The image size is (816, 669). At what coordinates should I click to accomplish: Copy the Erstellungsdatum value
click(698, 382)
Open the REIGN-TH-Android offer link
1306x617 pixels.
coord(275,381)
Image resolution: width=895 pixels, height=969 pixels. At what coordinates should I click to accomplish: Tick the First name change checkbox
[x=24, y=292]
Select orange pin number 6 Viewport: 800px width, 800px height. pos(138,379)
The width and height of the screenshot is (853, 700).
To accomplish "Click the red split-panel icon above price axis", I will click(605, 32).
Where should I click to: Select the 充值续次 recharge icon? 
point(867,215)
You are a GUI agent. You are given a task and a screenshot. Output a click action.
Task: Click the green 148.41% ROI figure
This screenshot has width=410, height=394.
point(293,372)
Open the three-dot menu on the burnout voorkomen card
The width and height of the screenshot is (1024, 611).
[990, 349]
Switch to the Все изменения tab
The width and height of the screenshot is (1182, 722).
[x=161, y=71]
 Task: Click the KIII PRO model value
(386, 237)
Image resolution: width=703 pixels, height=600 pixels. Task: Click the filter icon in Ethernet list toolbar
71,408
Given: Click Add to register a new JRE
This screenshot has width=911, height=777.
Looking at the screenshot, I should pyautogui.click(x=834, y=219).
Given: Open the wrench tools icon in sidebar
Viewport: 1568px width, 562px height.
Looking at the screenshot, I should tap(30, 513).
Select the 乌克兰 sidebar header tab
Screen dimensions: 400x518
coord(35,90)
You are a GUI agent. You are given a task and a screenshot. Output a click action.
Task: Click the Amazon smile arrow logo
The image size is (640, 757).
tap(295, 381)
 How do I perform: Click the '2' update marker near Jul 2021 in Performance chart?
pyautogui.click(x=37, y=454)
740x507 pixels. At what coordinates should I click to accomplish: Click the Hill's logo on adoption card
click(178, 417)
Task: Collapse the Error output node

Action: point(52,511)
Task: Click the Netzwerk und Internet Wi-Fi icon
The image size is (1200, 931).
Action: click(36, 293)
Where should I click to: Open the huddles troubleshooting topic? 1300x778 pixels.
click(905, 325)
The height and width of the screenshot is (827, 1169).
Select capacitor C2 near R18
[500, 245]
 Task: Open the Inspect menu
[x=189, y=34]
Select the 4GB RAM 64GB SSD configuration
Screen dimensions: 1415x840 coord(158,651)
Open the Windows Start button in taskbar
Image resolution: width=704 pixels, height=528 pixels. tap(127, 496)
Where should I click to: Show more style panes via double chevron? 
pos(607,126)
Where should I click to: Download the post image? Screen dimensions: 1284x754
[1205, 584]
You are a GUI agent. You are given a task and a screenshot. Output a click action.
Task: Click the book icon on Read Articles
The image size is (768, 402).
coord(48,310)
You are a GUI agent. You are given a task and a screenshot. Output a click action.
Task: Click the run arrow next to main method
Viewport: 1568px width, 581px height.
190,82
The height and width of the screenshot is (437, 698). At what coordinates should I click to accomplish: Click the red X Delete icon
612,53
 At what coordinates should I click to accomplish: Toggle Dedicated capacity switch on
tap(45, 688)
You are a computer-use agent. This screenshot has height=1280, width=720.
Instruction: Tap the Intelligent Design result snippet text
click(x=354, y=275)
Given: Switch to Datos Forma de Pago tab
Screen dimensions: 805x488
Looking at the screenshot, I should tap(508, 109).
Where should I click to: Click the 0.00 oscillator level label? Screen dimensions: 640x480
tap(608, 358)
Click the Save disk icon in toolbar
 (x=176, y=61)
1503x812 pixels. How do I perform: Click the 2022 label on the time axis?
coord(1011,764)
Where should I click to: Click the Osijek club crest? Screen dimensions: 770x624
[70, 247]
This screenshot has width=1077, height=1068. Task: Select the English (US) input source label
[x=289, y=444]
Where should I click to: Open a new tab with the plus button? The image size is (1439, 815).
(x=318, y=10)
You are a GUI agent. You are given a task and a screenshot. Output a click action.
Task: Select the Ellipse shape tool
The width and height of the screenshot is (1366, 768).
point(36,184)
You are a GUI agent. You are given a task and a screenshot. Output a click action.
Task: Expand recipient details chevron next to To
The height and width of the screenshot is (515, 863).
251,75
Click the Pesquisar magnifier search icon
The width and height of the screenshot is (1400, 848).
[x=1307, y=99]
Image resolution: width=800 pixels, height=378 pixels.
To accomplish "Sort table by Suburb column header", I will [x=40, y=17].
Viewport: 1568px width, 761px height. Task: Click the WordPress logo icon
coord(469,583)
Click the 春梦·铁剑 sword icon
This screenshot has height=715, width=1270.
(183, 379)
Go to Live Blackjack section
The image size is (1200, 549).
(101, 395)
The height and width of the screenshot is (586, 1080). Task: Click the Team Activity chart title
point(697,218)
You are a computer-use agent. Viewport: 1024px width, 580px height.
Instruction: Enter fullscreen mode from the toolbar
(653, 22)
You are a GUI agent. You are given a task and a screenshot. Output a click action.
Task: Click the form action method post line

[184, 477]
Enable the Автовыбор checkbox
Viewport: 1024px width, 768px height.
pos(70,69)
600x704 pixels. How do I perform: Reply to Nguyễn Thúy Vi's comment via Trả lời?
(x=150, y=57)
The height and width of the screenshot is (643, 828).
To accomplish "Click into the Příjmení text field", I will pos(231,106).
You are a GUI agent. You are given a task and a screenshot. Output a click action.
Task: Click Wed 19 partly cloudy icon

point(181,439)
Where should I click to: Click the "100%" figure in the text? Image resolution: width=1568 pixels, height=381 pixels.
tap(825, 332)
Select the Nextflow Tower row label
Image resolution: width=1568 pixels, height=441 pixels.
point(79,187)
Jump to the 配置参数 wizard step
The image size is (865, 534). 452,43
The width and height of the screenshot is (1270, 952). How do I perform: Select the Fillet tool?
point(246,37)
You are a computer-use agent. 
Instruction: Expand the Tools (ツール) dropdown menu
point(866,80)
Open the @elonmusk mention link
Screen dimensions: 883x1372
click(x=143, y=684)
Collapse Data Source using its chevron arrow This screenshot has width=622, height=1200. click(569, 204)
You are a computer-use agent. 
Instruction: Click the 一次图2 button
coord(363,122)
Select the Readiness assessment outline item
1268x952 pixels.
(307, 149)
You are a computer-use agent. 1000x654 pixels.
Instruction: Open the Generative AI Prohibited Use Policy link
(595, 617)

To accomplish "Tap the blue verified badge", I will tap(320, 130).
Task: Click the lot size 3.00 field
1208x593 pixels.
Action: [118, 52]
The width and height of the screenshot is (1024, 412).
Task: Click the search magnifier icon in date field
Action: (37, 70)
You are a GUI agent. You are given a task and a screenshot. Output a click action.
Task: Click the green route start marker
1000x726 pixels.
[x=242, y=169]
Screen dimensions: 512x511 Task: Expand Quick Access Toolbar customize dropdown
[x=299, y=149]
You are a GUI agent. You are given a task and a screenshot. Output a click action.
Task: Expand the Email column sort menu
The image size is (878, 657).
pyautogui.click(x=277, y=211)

= = = =

→ WORK REQUEST:
Output the records above, each one exactly, with none left out.

→ THE COMPLETED TASK:
The image size is (816, 669). At what coordinates should I click to accomplish: Copy the Erstellungsdatum value
click(698, 382)
Open the REIGN-TH-Android offer link
1306x617 pixels.
coord(275,381)
Image resolution: width=895 pixels, height=969 pixels. At what coordinates should I click to accomplish: Tick the First name change checkbox
[x=24, y=292]
Select orange pin number 6 Viewport: 800px width, 800px height. pos(138,379)
The width and height of the screenshot is (853, 700).
To accomplish "Click the red split-panel icon above price axis", I will click(605, 32).
Where should I click to: Select the 充值续次 recharge icon? 
point(867,215)
You are a GUI agent. You are given a task and a screenshot. Output a click action.
Task: Click the green 148.41% ROI figure
This screenshot has width=410, height=394.
point(293,372)
Open the three-dot menu on the burnout voorkomen card
The width and height of the screenshot is (1024, 611).
[990, 349]
Switch to the Все изменения tab
The width and height of the screenshot is (1182, 722).
[x=161, y=71]
 Task: Click the KIII PRO model value
(386, 237)
Image resolution: width=703 pixels, height=600 pixels. Task: Click the filter icon in Ethernet list toolbar
71,408
Given: Click Add to register a new JRE
This screenshot has width=911, height=777.
Looking at the screenshot, I should pyautogui.click(x=834, y=219).
Given: Open the wrench tools icon in sidebar
Viewport: 1568px width, 562px height.
Looking at the screenshot, I should tap(30, 513).
Select the 乌克兰 sidebar header tab
Screen dimensions: 400x518
coord(35,90)
You are a GUI agent. You are given a task and a screenshot. Output a click action.
Task: Click the Amazon smile arrow logo
The image size is (640, 757).
tap(295, 381)
 How do I perform: Click the '2' update marker near Jul 2021 in Performance chart?
pyautogui.click(x=37, y=454)
740x507 pixels. At what coordinates should I click to accomplish: Click the Hill's logo on adoption card
click(178, 417)
Task: Collapse the Error output node

Action: point(52,511)
Task: Click the Netzwerk und Internet Wi-Fi icon
The image size is (1200, 931).
Action: click(36, 293)
Where should I click to: Open the huddles troubleshooting topic? 1300x778 pixels.
click(905, 325)
The height and width of the screenshot is (827, 1169).
Select capacitor C2 near R18
[500, 245]
 Task: Open the Inspect menu
[x=189, y=34]
Select the 4GB RAM 64GB SSD configuration
Screen dimensions: 1415x840 coord(158,651)
Open the Windows Start button in taskbar
Image resolution: width=704 pixels, height=528 pixels. tap(127, 496)
Where should I click to: Show more style panes via double chevron? 
pos(607,126)
Where should I click to: Download the post image? Screen dimensions: 1284x754
[1205, 584]
You are a GUI agent. You are given a task and a screenshot. Output a click action.
Task: Click the book icon on Read Articles
The image size is (768, 402).
coord(48,310)
You are a GUI agent. You are given a task and a screenshot. Output a click action.
Task: Click the run arrow next to main method
Viewport: 1568px width, 581px height.
190,82
The height and width of the screenshot is (437, 698). At what coordinates should I click to accomplish: Click the red X Delete icon
612,53
 At what coordinates should I click to accomplish: Toggle Dedicated capacity switch on
tap(45, 688)
You are a computer-use agent. This screenshot has height=1280, width=720.
Instruction: Tap the Intelligent Design result snippet text
click(x=354, y=275)
Given: Switch to Datos Forma de Pago tab
Screen dimensions: 805x488
Looking at the screenshot, I should tap(508, 109).
Where should I click to: Click the 0.00 oscillator level label? Screen dimensions: 640x480
tap(608, 358)
Click the Save disk icon in toolbar
 (x=176, y=61)
1503x812 pixels. How do I perform: Click the 2022 label on the time axis?
coord(1011,764)
Where should I click to: Click the Osijek club crest? Screen dimensions: 770x624
[70, 247]
This screenshot has width=1077, height=1068. Task: Select the English (US) input source label
[x=289, y=444]
Where should I click to: Open a new tab with the plus button? The image size is (1439, 815).
(x=318, y=10)
You are a GUI agent. You are given a task and a screenshot. Output a click action.
Task: Select the Ellipse shape tool
The width and height of the screenshot is (1366, 768).
point(36,184)
You are a GUI agent. You are given a task and a screenshot. Output a click action.
Task: Expand recipient details chevron next to To
The height and width of the screenshot is (515, 863).
251,75
Click the Pesquisar magnifier search icon
The width and height of the screenshot is (1400, 848).
[x=1307, y=99]
Image resolution: width=800 pixels, height=378 pixels.
To accomplish "Sort table by Suburb column header", I will [x=40, y=17].
Viewport: 1568px width, 761px height. Task: Click the WordPress logo icon
coord(469,583)
Click the 春梦·铁剑 sword icon
This screenshot has height=715, width=1270.
(183, 379)
Go to Live Blackjack section
The image size is (1200, 549).
(101, 395)
The height and width of the screenshot is (586, 1080). Task: Click the Team Activity chart title
point(697,218)
You are a computer-use agent. Viewport: 1024px width, 580px height.
Instruction: Enter fullscreen mode from the toolbar
(653, 22)
You are a GUI agent. You are given a task and a screenshot. Output a click action.
Task: Click the form action method post line

[184, 477]
Enable the Автовыбор checkbox
Viewport: 1024px width, 768px height.
pos(70,69)
600x704 pixels. How do I perform: Reply to Nguyễn Thúy Vi's comment via Trả lời?
(x=150, y=57)
The height and width of the screenshot is (643, 828).
To accomplish "Click into the Příjmení text field", I will pos(231,106).
You are a GUI agent. You are given a task and a screenshot. Output a click action.
Task: Click Wed 19 partly cloudy icon

point(181,439)
Where should I click to: Click the "100%" figure in the text? Image resolution: width=1568 pixels, height=381 pixels.
tap(825, 332)
Select the Nextflow Tower row label
Image resolution: width=1568 pixels, height=441 pixels.
point(79,187)
Jump to the 配置参数 wizard step
The image size is (865, 534). 452,43
The width and height of the screenshot is (1270, 952). How do I perform: Select the Fillet tool?
point(246,37)
You are a computer-use agent. 
Instruction: Expand the Tools (ツール) dropdown menu
point(866,80)
Open the @elonmusk mention link
Screen dimensions: 883x1372
click(x=143, y=684)
Collapse Data Source using its chevron arrow This screenshot has width=622, height=1200. click(569, 204)
You are a computer-use agent. 
Instruction: Click the 一次图2 button
coord(363,122)
Select the Readiness assessment outline item
1268x952 pixels.
(307, 149)
You are a computer-use agent. 1000x654 pixels.
Instruction: Open the Generative AI Prohibited Use Policy link
(595, 617)

To accomplish "Tap the blue verified badge", I will tap(320, 130).
Task: Click the lot size 3.00 field
1208x593 pixels.
Action: [118, 52]
The width and height of the screenshot is (1024, 412).
Task: Click the search magnifier icon in date field
Action: (37, 70)
You are a GUI agent. You are given a task and a screenshot. Output a click action.
Task: Click the green route start marker
1000x726 pixels.
[x=242, y=169]
Screen dimensions: 512x511 Task: Expand Quick Access Toolbar customize dropdown
[x=299, y=149]
You are a GUI agent. You are given a task and a screenshot. Output a click action.
Task: Expand the Email column sort menu
The image size is (878, 657).
pyautogui.click(x=277, y=211)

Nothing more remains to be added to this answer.